Page text: Begin
            “On the Sabbath, we spend a lot of time visiting and talking with other people, because we can’t do much else,” David explained as I peppered him with questions. “Most of the people we visit with are also Orthodox Jews because they’re the only ones who have the time off to do the same thing.”
            “In fact, David, we should be going because we interrupted them from their work,” his wife nudged.
            But Bill and I urged them to stay. I knew my 84 socks and 42 pairs of underwear  would wait patiently for me, and I wanted to learn more how this Orthodox family with three kids could manage to set aside a full day for God and relationships, when our own family seemed not to have an hour to spare.
            Talking about it later, Bill and I decided our family needed a Sabbath. Aside from Mass, we acknowledged that our Sunday didn’t really look that different from any other day of the week. Chores; running kids to activities; last-minute projects from work; errands. It’s not that what we were doing was so bad—it just wasn’t especially holy.
            In the book Sabbath, author Dan Allender makes a case for Christians to take the Sabbath as holy. He defines “holy” as “set aside,” and writes, “Sabbath is the day we practice for eternity. It requires that we receive, intend and protect the day. The bind is that if we let the day happen spontaneously, it will usually dissolve into the route of least resistance.”
Page text: End
Task goal → Write the next part of the passage about a family deciding to keep a Sabbath, picking up after its last sentence.
Material shown: Begin
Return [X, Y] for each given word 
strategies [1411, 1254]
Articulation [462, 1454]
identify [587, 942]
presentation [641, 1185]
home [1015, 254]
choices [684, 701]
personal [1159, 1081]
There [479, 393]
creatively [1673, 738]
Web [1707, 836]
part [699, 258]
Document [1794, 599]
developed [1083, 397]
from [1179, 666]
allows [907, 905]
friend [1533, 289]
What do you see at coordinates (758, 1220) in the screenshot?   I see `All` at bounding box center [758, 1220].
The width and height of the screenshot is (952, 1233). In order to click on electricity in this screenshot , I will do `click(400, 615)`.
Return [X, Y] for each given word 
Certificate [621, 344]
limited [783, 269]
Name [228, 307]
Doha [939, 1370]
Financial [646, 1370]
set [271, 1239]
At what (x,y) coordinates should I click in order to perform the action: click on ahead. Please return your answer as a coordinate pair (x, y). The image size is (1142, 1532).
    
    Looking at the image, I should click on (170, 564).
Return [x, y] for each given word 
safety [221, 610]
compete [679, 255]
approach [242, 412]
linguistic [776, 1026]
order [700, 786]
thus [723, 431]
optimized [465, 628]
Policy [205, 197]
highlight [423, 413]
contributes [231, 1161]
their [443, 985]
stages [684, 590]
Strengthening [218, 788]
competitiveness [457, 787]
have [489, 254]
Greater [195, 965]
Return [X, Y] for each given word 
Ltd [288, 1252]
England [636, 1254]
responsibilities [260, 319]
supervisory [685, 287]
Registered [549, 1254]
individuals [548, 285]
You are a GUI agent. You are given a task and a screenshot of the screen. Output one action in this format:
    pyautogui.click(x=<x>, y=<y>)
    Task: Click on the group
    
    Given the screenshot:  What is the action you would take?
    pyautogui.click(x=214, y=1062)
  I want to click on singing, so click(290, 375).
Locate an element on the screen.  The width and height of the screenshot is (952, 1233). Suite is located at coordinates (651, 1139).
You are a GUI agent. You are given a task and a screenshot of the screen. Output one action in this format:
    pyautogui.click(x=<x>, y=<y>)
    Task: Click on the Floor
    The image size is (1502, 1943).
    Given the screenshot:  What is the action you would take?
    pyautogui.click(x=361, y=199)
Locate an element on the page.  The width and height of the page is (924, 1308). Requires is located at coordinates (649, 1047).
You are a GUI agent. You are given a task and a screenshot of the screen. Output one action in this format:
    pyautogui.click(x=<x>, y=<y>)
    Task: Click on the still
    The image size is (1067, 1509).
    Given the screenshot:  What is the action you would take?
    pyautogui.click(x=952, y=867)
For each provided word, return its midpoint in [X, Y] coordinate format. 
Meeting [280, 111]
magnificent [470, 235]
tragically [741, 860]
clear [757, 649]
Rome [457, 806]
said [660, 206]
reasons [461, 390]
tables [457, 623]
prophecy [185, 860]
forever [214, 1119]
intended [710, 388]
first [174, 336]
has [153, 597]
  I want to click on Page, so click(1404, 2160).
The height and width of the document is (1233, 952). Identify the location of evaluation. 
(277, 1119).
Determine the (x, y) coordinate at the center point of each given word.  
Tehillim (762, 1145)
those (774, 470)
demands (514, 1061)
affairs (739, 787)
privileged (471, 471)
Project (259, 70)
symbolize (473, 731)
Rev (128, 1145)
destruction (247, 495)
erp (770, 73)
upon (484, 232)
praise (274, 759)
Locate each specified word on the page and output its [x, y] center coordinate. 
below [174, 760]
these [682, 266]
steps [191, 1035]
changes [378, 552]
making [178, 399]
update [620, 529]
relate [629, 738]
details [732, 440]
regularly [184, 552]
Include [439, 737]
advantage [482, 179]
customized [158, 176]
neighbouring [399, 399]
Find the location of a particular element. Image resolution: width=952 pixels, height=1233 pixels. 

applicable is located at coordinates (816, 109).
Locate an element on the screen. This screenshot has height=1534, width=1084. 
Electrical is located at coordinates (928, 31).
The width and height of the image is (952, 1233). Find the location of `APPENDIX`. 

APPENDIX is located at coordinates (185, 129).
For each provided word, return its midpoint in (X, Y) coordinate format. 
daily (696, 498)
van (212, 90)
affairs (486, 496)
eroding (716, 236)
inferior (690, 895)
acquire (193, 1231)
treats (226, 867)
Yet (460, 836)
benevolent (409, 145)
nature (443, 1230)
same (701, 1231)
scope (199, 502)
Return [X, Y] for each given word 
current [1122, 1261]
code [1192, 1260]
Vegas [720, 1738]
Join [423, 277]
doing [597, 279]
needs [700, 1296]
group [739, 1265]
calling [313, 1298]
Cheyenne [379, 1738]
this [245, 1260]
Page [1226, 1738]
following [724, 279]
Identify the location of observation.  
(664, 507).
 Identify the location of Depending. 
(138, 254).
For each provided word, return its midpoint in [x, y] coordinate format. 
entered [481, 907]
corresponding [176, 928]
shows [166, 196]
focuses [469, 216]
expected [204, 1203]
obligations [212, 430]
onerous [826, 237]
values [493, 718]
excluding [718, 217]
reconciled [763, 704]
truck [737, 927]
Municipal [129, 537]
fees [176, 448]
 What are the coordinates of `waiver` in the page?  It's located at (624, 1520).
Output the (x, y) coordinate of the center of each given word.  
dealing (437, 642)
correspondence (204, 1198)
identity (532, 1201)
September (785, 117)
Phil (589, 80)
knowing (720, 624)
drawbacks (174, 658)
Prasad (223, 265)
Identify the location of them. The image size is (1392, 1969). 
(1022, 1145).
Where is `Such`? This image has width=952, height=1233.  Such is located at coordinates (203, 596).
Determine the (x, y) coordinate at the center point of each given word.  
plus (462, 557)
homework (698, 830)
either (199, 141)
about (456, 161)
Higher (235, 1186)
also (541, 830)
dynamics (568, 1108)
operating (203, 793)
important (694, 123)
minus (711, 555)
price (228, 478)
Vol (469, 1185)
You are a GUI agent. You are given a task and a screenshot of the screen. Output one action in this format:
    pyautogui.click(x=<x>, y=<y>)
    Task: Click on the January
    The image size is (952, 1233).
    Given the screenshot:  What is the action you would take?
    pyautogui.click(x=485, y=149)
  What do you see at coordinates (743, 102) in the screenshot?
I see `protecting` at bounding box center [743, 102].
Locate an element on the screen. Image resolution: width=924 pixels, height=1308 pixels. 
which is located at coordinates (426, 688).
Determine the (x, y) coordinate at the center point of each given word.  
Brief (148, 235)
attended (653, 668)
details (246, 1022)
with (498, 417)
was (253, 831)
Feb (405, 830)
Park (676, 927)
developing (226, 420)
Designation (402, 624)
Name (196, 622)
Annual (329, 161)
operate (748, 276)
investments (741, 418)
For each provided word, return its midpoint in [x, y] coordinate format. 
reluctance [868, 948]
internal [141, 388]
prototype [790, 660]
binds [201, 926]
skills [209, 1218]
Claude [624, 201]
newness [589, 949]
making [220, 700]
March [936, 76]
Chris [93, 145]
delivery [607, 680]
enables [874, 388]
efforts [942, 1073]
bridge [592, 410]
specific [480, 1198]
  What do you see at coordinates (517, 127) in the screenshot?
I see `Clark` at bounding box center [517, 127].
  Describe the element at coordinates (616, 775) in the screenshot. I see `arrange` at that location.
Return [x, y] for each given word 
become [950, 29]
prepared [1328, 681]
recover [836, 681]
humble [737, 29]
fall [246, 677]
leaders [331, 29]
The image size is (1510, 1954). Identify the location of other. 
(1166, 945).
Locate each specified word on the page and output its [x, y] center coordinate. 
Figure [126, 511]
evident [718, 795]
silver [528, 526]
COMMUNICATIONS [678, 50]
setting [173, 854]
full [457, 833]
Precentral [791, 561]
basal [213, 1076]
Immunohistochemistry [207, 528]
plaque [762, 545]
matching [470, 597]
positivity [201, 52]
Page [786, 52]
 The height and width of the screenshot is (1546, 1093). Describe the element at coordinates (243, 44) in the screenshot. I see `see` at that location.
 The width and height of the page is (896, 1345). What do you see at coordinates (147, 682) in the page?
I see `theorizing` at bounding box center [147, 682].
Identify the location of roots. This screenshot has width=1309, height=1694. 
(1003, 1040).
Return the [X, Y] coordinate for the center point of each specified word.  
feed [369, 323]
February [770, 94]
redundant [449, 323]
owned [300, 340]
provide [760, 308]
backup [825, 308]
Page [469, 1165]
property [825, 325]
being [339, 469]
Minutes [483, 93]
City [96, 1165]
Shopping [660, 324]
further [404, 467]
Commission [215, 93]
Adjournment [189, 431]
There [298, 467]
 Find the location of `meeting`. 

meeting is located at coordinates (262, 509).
Material shown: End
Answer area →
            As Bill and I planned what we wanted our Sabbaths to be, we held onto to Allender’s assertion of Sabbath: “Sabbath is about relationship, nature and beauty.”  Bill and I knew we could never keep our Sabbaths at home if we hoped for them to feel holy and set aside. The call of the socks, weeds, e-mail and cluttered basement would be too loud.
            Instead, we decided that after attending Mass, our Sabbaths would be spent outside, in a beautiful environment, with the whole family.
            Allender aims high with his Sabbath plans: “The Sabbath calls us to receive and to create with God the delight he gives and invites us to orchestrate for his glory. It requires surrender and imagination.”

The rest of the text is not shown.